Some of the best village ramparts in France
We woke in Canterbury to find we had been joined by several other motorhomes! It was a fine morning with some colour in the sky from the dawn.
Before setting off we went through everything we needed to change. We put our pounds away and got out our euros, got out the headlight deflectors which I will fit in Dover, and made sure the passports were to hand.
We used the facilities to do a full Bertie service and then headed for Dover. Back out on to the busy roads of Kent. Got slightly stressed near Dover when we ground to a halt in a queue of traffic, in fact just roadworks by a roundabout and we cleared that in about 10 minutes. We arrived on the docks with loads of time and sailed straight through passport control without stopping and on to check-in where there were a number of signs telling us to have our paperwork ready. I apologized to the lass at the desk but she said they do not need anything but our passports! The booking was paperless as it was based on the vehicle registration. Very easy. She gave me a ticket to hang from the mirror and told me to line up in lane 88. Slight panic as no idea where lane 88 was but we found it. We actually waited there for over an hour as our ferry was a bit late. They put us down the bottom with all the trucks and coaches but we were near the front ready for a swift exit! We climbed up lots of stairs to get to the main decks and found two chairs and little table right beside the big windows. What we did not notice was the proximity to the kiddies play area which soon became very obvious and very noisy.

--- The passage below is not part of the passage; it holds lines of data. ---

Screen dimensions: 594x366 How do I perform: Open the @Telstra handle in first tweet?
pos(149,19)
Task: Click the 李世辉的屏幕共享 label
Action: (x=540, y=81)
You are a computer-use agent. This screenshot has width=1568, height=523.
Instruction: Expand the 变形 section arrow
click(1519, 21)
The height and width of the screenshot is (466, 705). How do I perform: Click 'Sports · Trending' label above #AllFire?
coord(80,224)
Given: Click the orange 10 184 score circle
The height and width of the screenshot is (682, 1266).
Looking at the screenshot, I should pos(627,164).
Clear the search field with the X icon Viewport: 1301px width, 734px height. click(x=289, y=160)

The crossing was remarkably smooth despite the strong wind up the channel and the choppy waves we could see out of the window. I buried myself in my audiobook using both earphones to try and mask the wee kiddies! Eileen and I gave up trying to talk.
Arrival at Dunkerque was so easy. We drove off the boat and straight out of the docks and on to the French roads. I was a bit anxious to begin with but soon got back in the swing of driving on the right. We did not have far to go as I had chosen a stopover in a small town just 20 miles from the port.

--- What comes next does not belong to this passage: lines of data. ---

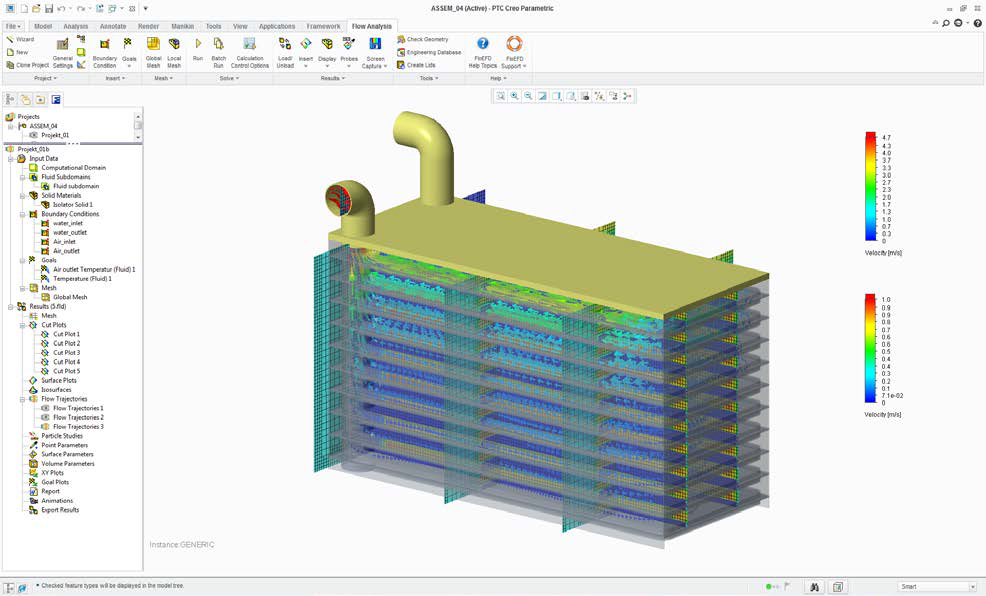986x596 pixels.
Task: Open FloEFD Help Topics
Action: pyautogui.click(x=482, y=44)
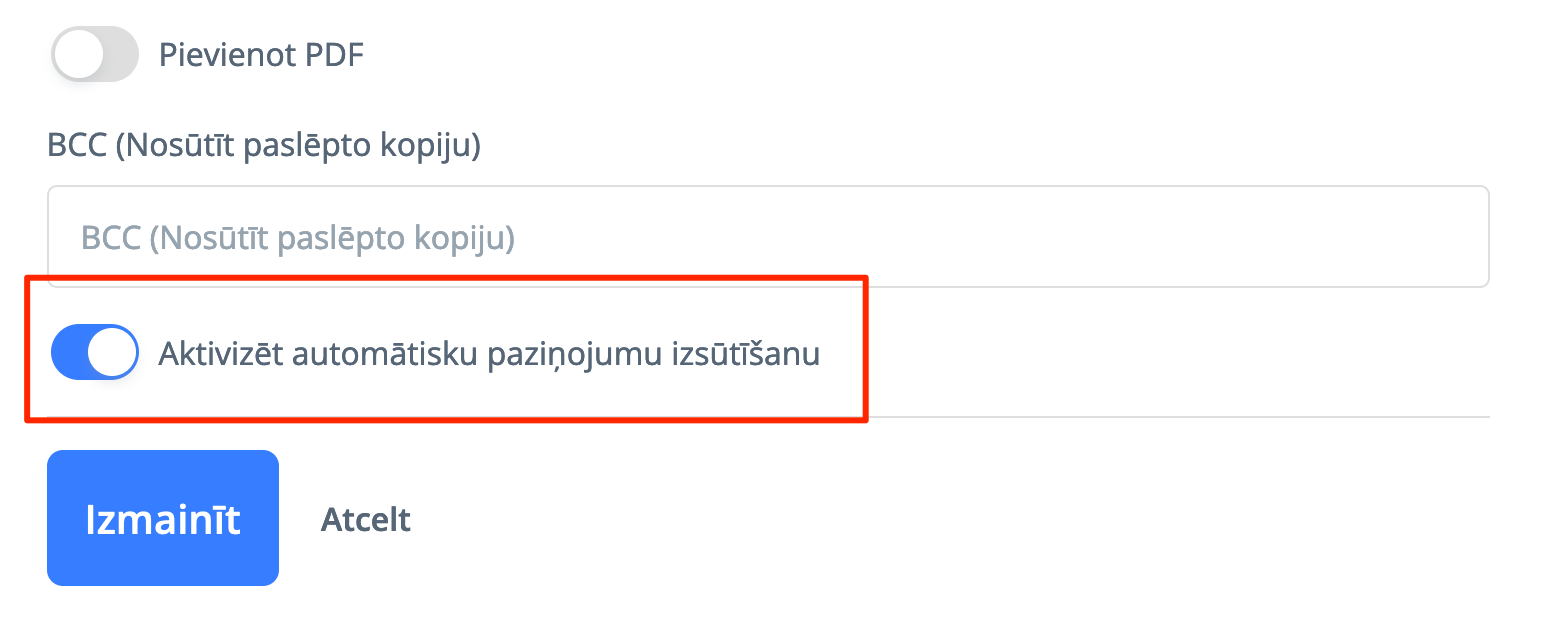Viewport: 1548px width, 618px height.
Task: Click the white knob of the PDF toggle
Action: (78, 55)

The Aire had 8 spaces for “camping cars” as motorhomes are called here. It has also has a service point but you need to buy a token (called a jetons) at various places in the town. After a while to get used to the idea of being in France again it was time to go and explore the little town. We had driven through the square to get to the parking but I did not see much being preoccupied with missing the cars and pedestrians whilst working out where to go!
The car park was very close to the main square reached by a short footpath past the old Chateau (very grand brick building standing in a moat). One of the most striking buildings in the square is the huge brick church. Although founded in 855 the current building is mainly C17 although restored after a serious fire in 1976. It is a magnificent building with a superb decorated brick facade from 1610.
It is a bit breezy and there are occasional showers on the wind so we did not spend too long in the town. Long enough to find a bakery and patisserie though.
It is good to be back in France and we are really looking forward to what the rest of this trip will bring.